**Data shown**
* * * * * * *

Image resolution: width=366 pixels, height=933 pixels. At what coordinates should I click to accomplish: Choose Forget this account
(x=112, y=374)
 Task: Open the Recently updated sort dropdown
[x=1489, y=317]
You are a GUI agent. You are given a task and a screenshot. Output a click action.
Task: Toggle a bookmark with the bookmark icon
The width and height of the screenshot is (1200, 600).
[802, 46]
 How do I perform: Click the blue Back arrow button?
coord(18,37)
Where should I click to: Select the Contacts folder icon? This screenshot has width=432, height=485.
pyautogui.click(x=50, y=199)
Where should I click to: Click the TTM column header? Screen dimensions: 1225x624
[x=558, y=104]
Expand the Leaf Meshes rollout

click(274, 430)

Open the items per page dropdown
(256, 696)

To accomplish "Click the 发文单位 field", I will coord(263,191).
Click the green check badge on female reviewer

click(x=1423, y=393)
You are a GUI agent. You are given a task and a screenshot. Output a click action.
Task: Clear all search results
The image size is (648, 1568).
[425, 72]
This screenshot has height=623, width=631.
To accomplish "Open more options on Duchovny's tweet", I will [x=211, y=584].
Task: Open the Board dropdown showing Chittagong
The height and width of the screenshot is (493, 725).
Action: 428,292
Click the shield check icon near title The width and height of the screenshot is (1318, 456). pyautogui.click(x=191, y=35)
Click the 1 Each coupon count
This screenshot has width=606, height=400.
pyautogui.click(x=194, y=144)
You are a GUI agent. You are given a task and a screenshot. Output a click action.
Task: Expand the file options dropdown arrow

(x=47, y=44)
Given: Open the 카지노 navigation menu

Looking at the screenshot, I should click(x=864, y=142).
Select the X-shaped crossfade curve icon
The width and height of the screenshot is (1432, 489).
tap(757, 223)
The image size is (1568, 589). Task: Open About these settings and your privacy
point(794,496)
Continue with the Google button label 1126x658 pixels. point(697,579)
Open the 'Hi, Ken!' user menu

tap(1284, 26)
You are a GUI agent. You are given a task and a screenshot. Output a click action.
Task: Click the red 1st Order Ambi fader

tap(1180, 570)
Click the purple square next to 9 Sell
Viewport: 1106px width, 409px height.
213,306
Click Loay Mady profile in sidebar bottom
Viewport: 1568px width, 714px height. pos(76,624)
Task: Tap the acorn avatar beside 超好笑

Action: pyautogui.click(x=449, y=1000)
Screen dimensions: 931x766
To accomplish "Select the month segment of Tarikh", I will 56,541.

* * * * * * *

**About this task**
All of the entries must be written out exactly as they stand.

**Your response**
Image resolution: width=366 pixels, height=933 pixels. At what coordinates should I click to accomplish: Choose Forget this account
(x=112, y=374)
 Task: Open the Recently updated sort dropdown
[x=1489, y=317]
You are a GUI agent. You are given a task and a screenshot. Output a click action.
Task: Toggle a bookmark with the bookmark icon
The width and height of the screenshot is (1200, 600).
[802, 46]
 How do I perform: Click the blue Back arrow button?
coord(18,37)
Where should I click to: Select the Contacts folder icon? This screenshot has width=432, height=485.
pyautogui.click(x=50, y=199)
Where should I click to: Click the TTM column header? Screen dimensions: 1225x624
[x=558, y=104]
Expand the Leaf Meshes rollout

click(274, 430)

Open the items per page dropdown
(256, 696)

To accomplish "Click the 发文单位 field", I will coord(263,191).
Click the green check badge on female reviewer

click(x=1423, y=393)
You are a GUI agent. You are given a task and a screenshot. Output a click action.
Task: Clear all search results
The image size is (648, 1568).
[425, 72]
This screenshot has height=623, width=631.
To accomplish "Open more options on Duchovny's tweet", I will [x=211, y=584].
Task: Open the Board dropdown showing Chittagong
The height and width of the screenshot is (493, 725).
Action: 428,292
Click the shield check icon near title The width and height of the screenshot is (1318, 456). pyautogui.click(x=191, y=35)
Click the 1 Each coupon count
This screenshot has width=606, height=400.
pyautogui.click(x=194, y=144)
You are a GUI agent. You are given a task and a screenshot. Output a click action.
Task: Expand the file options dropdown arrow

(x=47, y=44)
Given: Open the 카지노 navigation menu

Looking at the screenshot, I should click(x=864, y=142).
Select the X-shaped crossfade curve icon
The width and height of the screenshot is (1432, 489).
tap(757, 223)
The image size is (1568, 589). Task: Open About these settings and your privacy
point(794,496)
Continue with the Google button label 1126x658 pixels. point(697,579)
Open the 'Hi, Ken!' user menu

tap(1284, 26)
You are a GUI agent. You are given a task and a screenshot. Output a click action.
Task: Click the red 1st Order Ambi fader

tap(1180, 570)
Click the purple square next to 9 Sell
Viewport: 1106px width, 409px height.
213,306
Click Loay Mady profile in sidebar bottom
Viewport: 1568px width, 714px height. pos(76,624)
Task: Tap the acorn avatar beside 超好笑

Action: pyautogui.click(x=449, y=1000)
Screen dimensions: 931x766
To accomplish "Select the month segment of Tarikh", I will 56,541.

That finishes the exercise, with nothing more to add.